==== DOCUMENT SECTION ====
Rhapsody In Blue goes public domain--impact on United Airlines?

Due to copyright term limits, the classic song “Rhapsody In Blue” goes into the public domain on Wednesday. If you are not up on Gershwin, you have probably heard in TV ads for United Airlines. They have adopted it as their de facto corporate theme song.

I assume they have been paying royalties to use it, and probably paying handsomely for exclusivity. Now they won’t have to pay, but neither will anyone else, and for all I know Jet Blue could start using it. I would expect non-airlines to use it too, like that cleaner that turns your toilet water blue.

What is the reality on this? Will United continue to use it? Will competitors dilute its value? Does United have any other protections, like trademarking it as an audio log?

(Maybe not 100% factual since this may involve some speculation.)

Trademark law is a possible avenue.

You say “trademarking it,” but that’s not how trademark law works. By saying “trademarking it,” you imply that United must apply to register a trademark first.

They certainly can try to register a sound mark, and they are probably well-advised to do so, but they can jump straight into litigation against a competitor and argue that they already own a protectable trademark because they have been using it as such over several years.

Note that there is a limitation on whether creative works can be subject to trademark law after copyright protection has expired. Under Dastar Corp. v. Twentieth Century Fox Film Corp., 539 U.S. 23 (2003), the author of a documentary was not allowed to use trademark law to prevent copying or re-use of the documentary once copyright protection had expired.

But in this case, United Airlines would have a pretty good argument that its case is distinguishable from Dastar. It’s not seeking to prevent all use of Gershwin, but rather is making a limited claim to a sound mark for a specific set of services.

That it’s strongly identified with United Airlines is a big reason why other companies (and particularly other airlines) wouldn’t want to use it.

Other big airlines might not want to use it. But a tiny little airline that nobody’s ever heard of might want to use it in their ads, to give the impression to consumers that they’re a subsidiary of United. Which is exactly the sort of thing that trademark law exists to prevent.

Can you really trademark an entire song? You might be able to trademark a few bars, or something… I would think the entire song is overreach - that the trademark office would say “that’s what copyright was for”. Plus, would it be all expressions, or just a particular instrumentation of it? Horns? Strings? Accordion?

You don’t “trademark an entire song”. You trademark the use of the song to identify a product or service. If it’s enough that a customer would go “Hey, isn’t that the song used by that airline?”, then it’s enough… if it’s used to identify an airline. But, for instance, nobody would ever think that the elevators in an office building are run by United Airlines, so there’d be no problem at all using the whole song or any part of it as elevator music.
====
■ SHORT PROBLEM ■
Repeat word for word the passage of the Rhapsody in Blue discussion above, starting with "What is the" and going on through "involve some speculation.)".
==== STORED ROWS ====
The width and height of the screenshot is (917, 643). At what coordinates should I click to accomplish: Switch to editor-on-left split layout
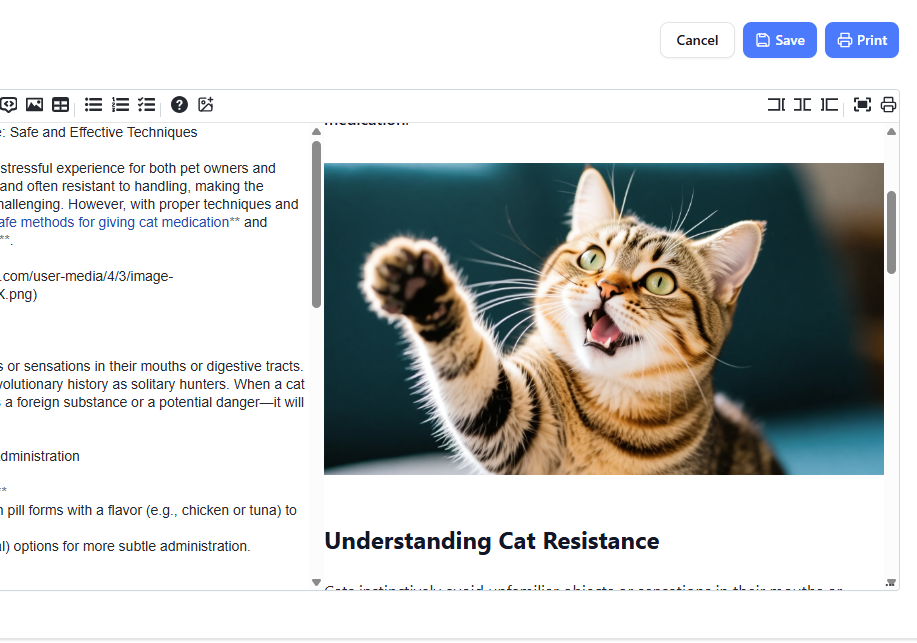pyautogui.click(x=776, y=104)
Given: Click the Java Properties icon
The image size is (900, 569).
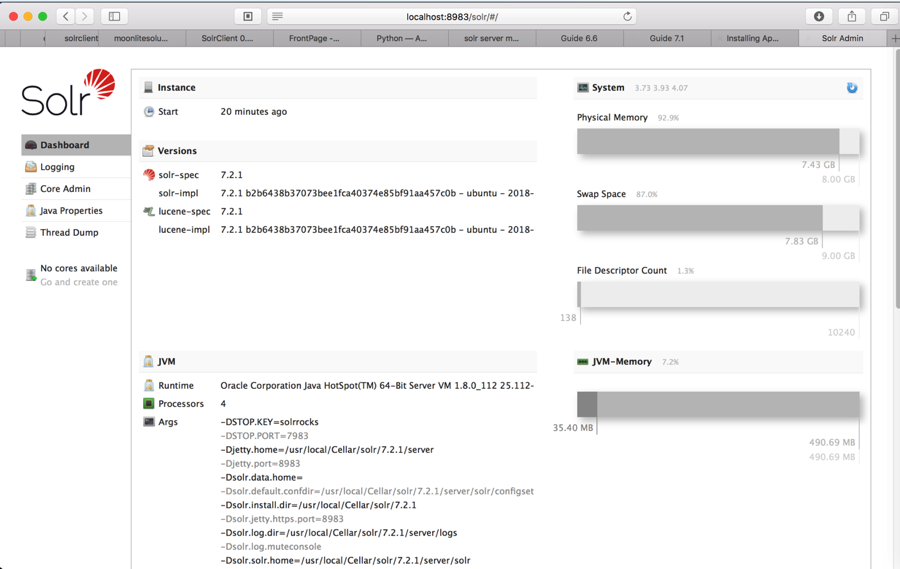Looking at the screenshot, I should (31, 211).
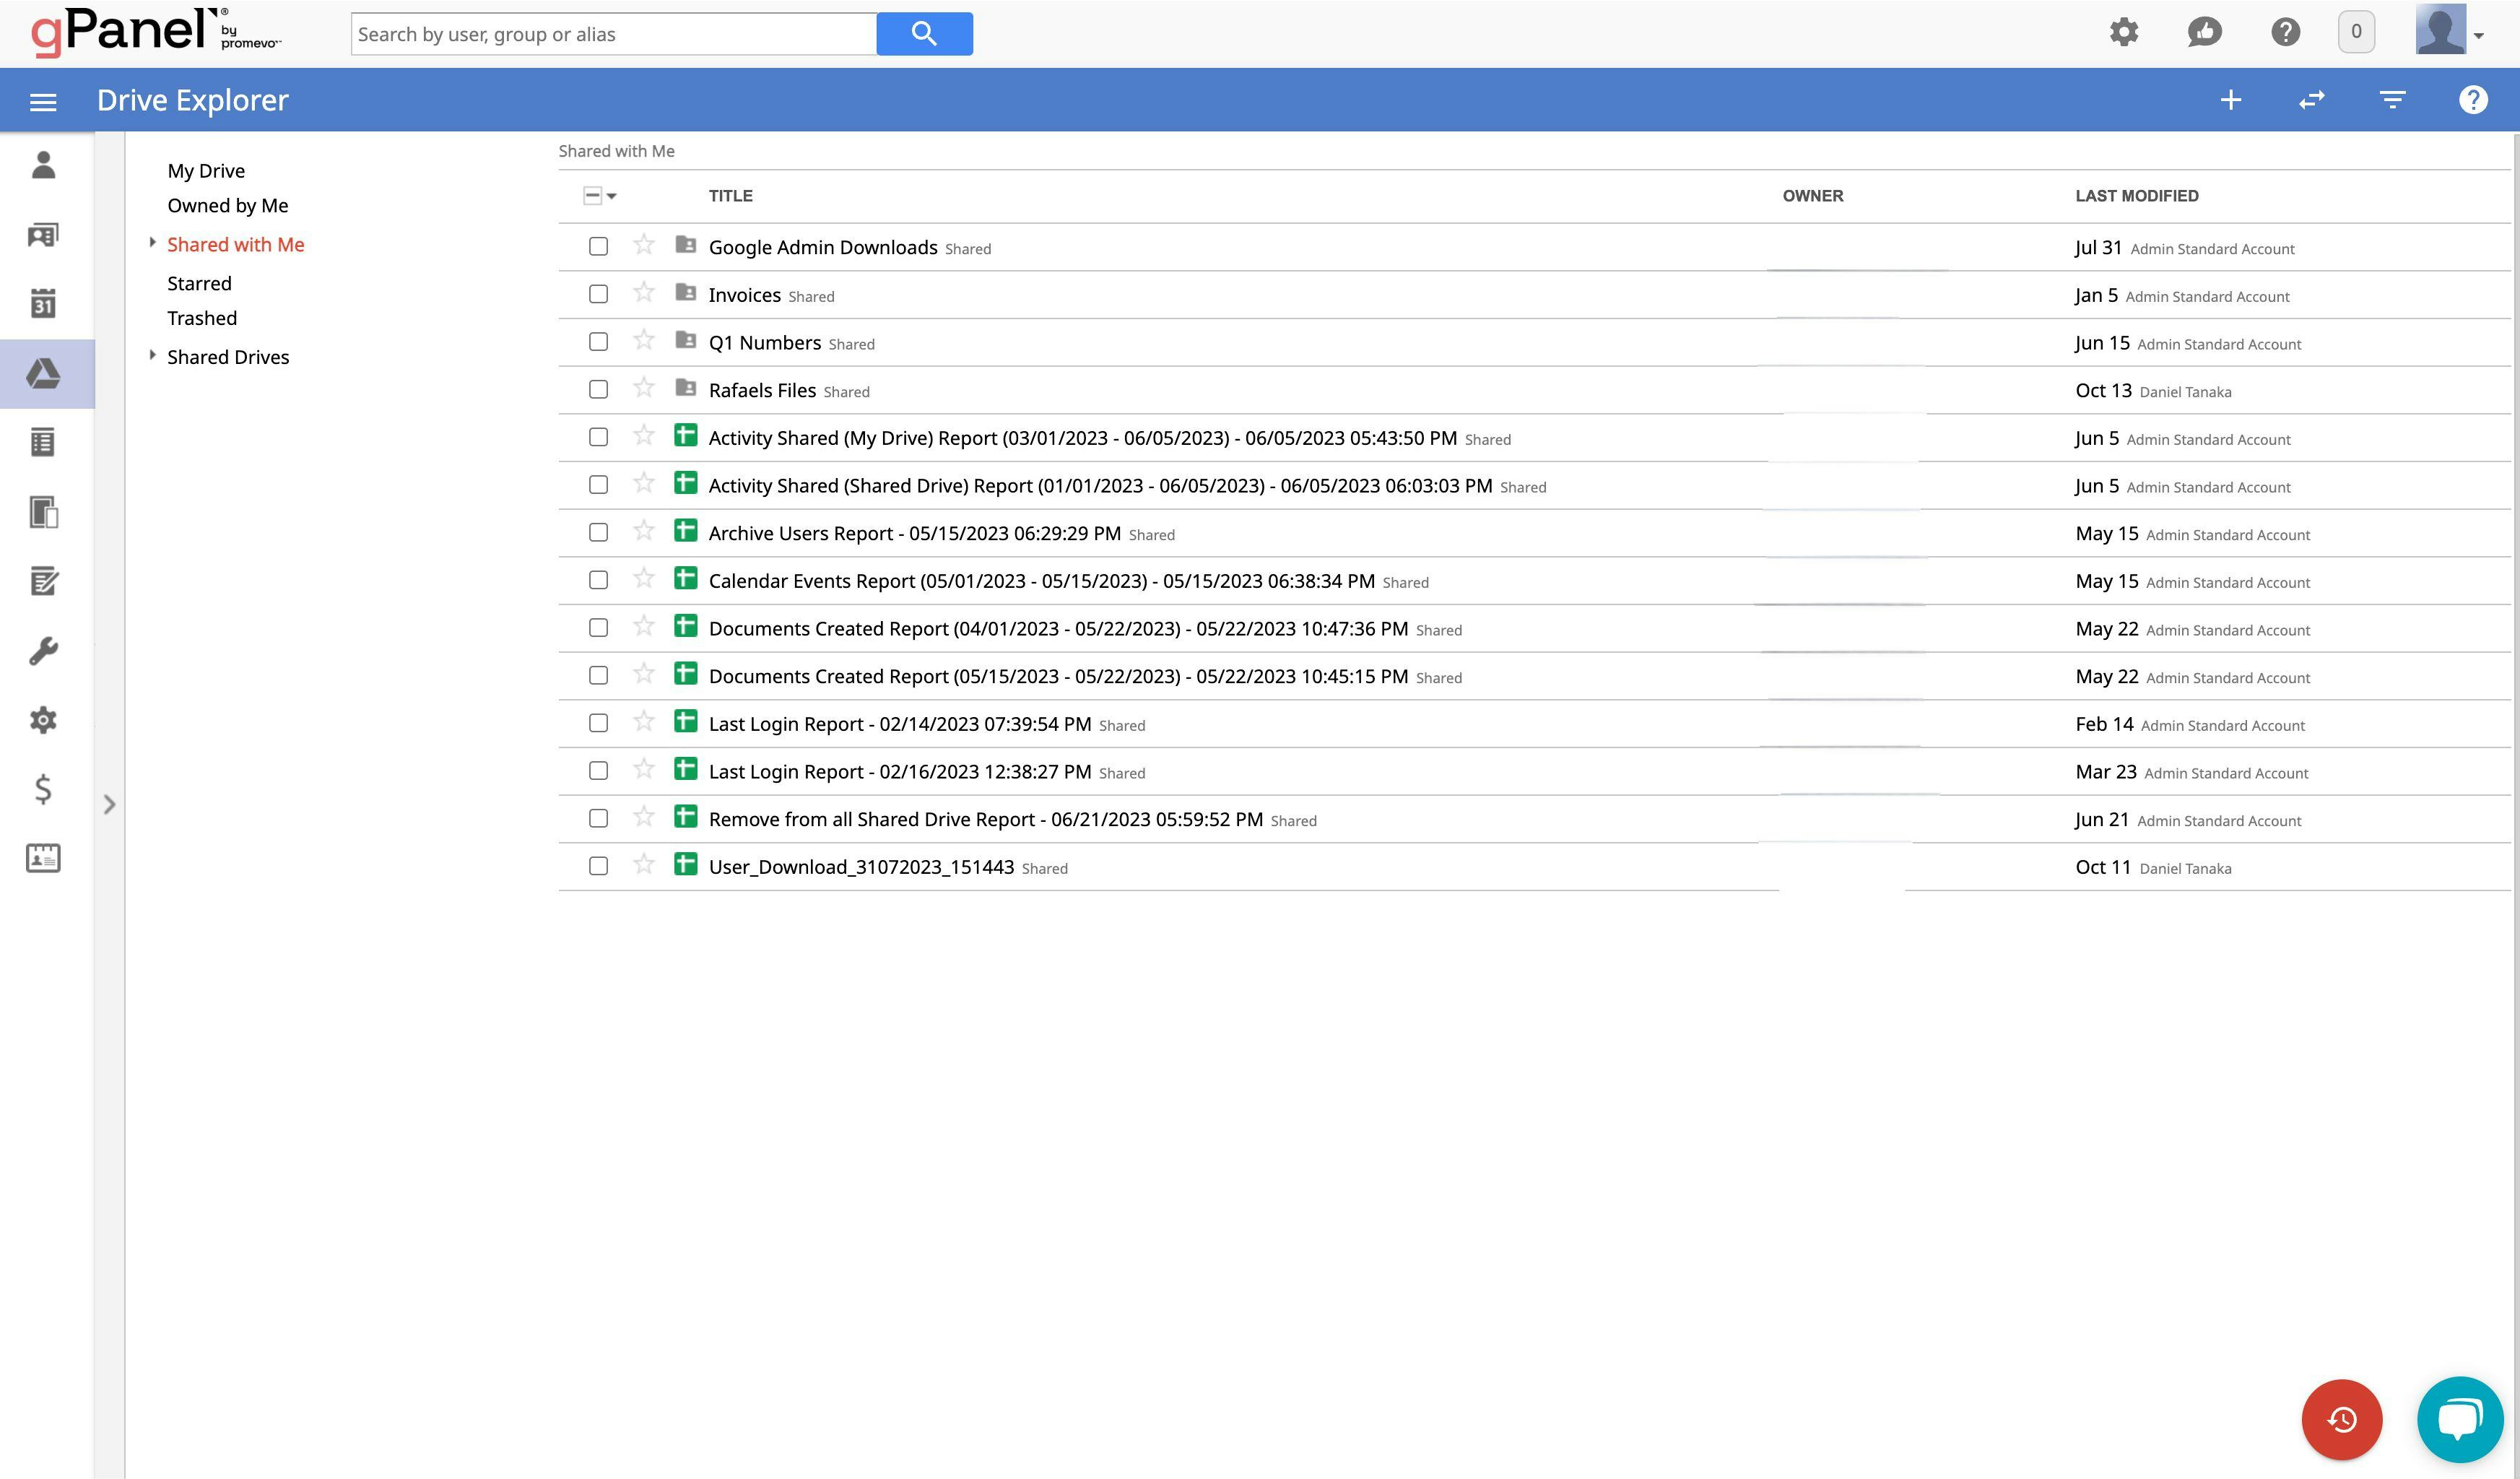Viewport: 2520px width, 1479px height.
Task: Click the red history restore button
Action: click(2341, 1419)
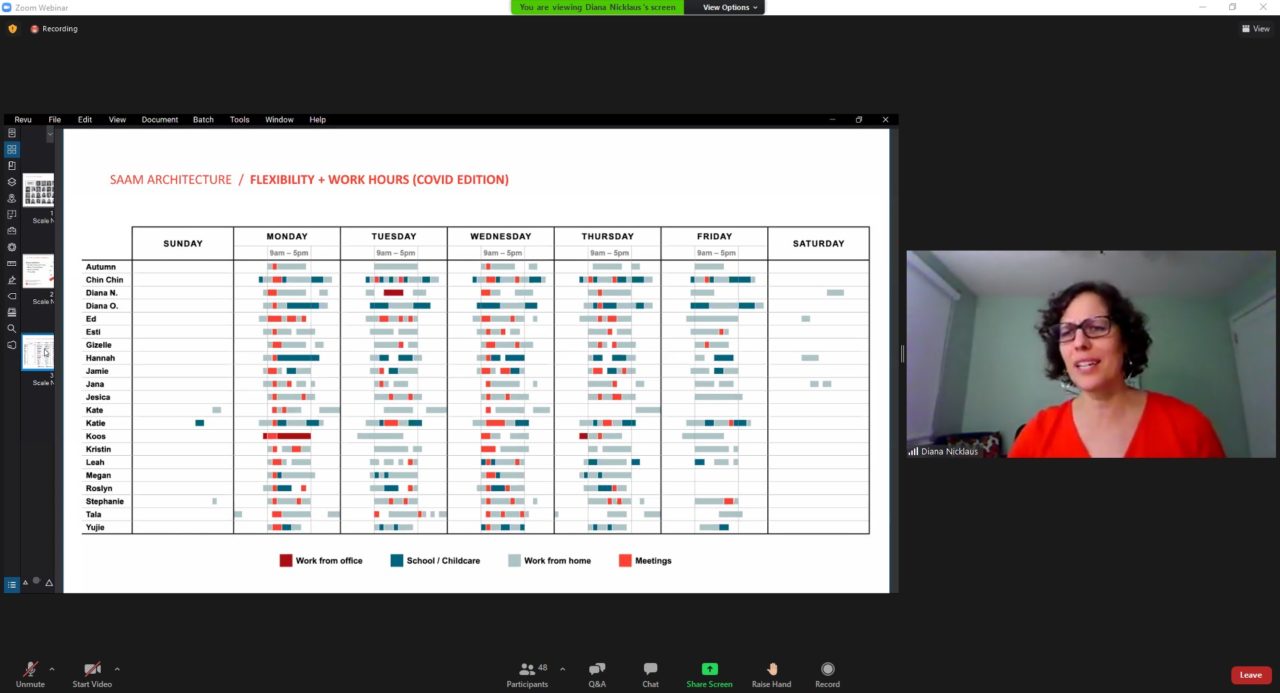Open the Chat panel
Screen dimensions: 1280x693
point(650,672)
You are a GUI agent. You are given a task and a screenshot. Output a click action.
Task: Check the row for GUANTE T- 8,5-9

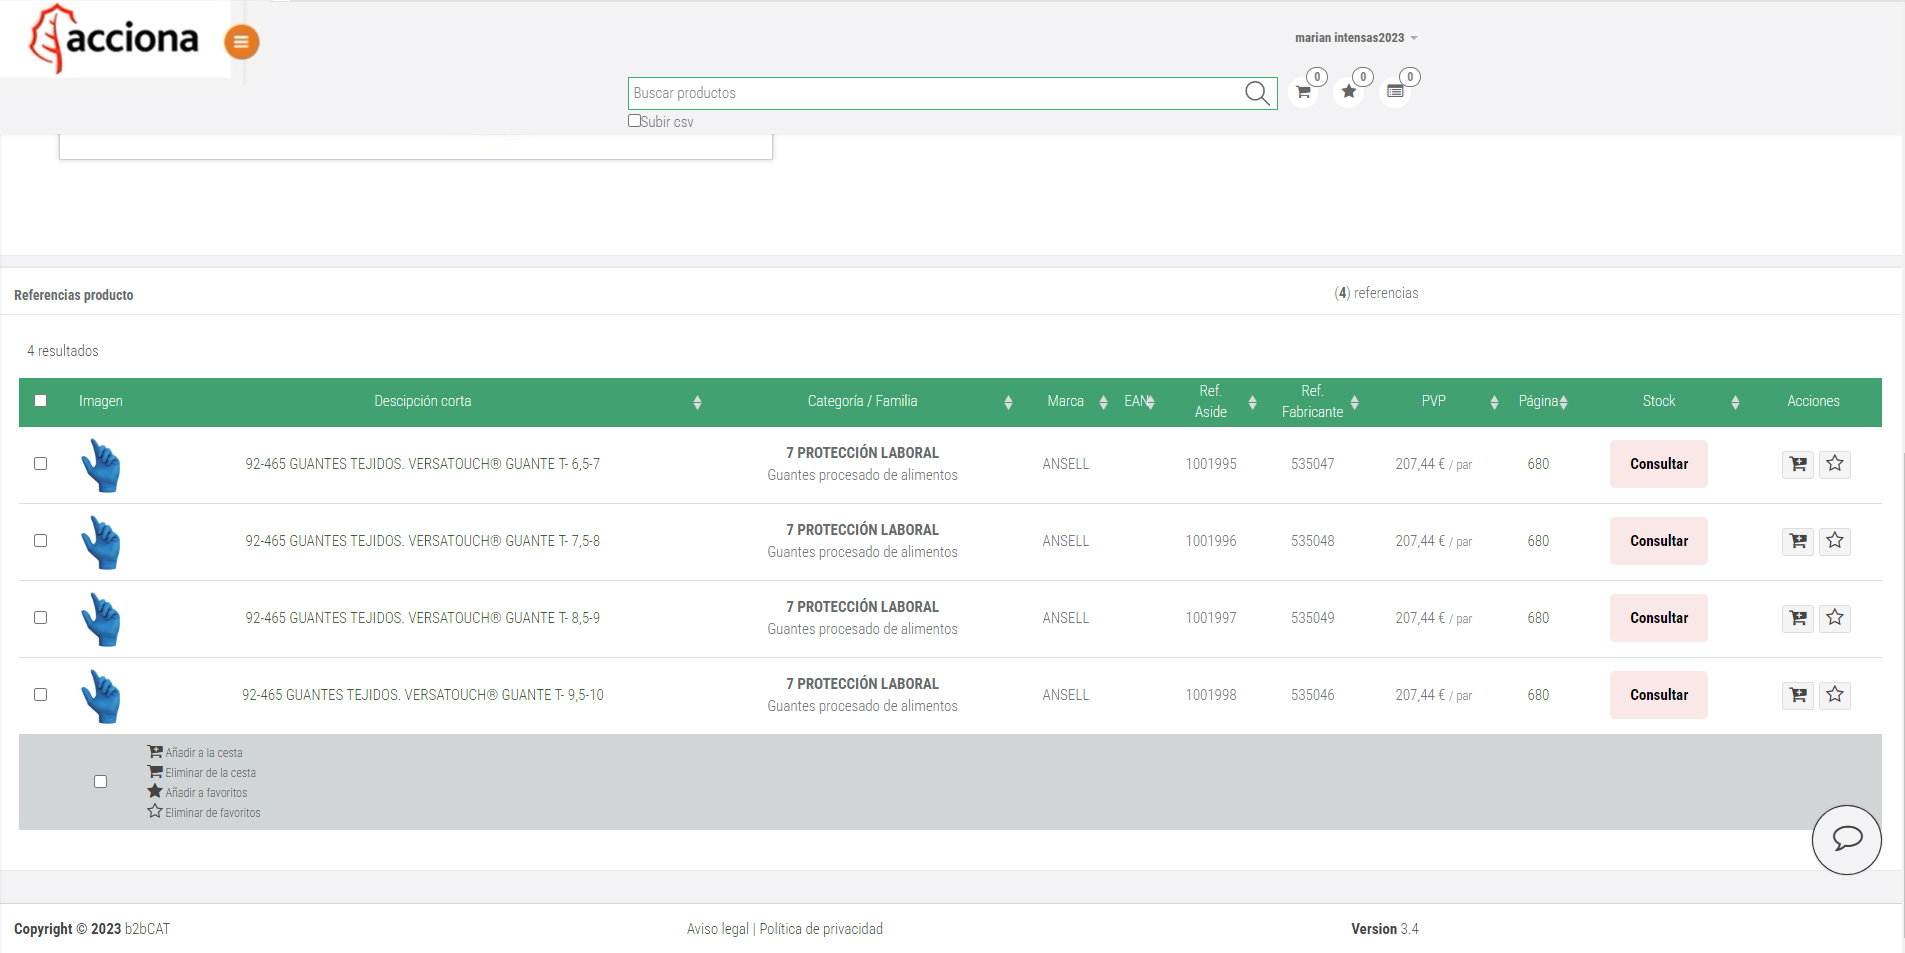pyautogui.click(x=41, y=618)
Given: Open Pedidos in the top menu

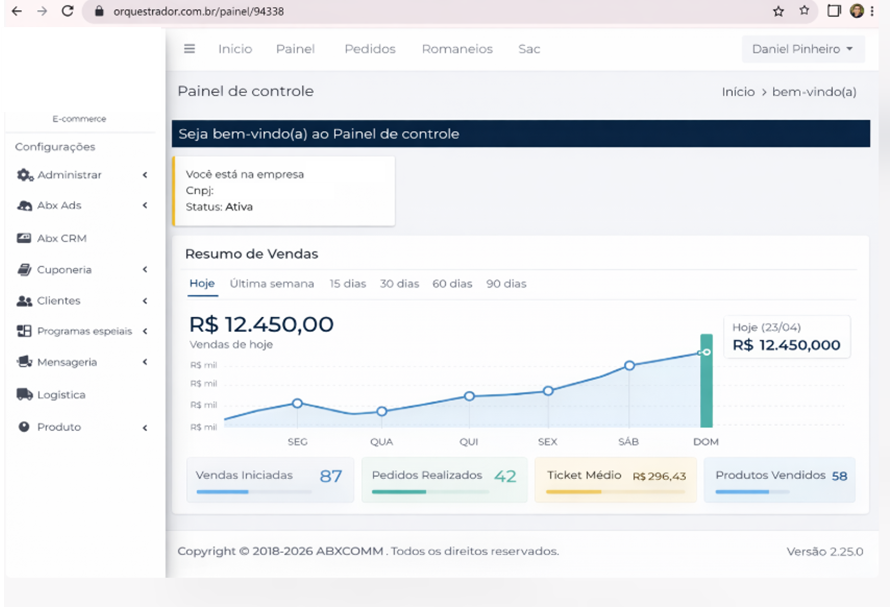Looking at the screenshot, I should click(370, 49).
====
■ SOLUTION TO THIS EXERCISE ■
What is the reality on this? Will United continue to use it? Will competitors dilute its value? Does United have any other protections, like trademarking it as an audio log?

(Maybe not 100% factual since this may involve some speculation.)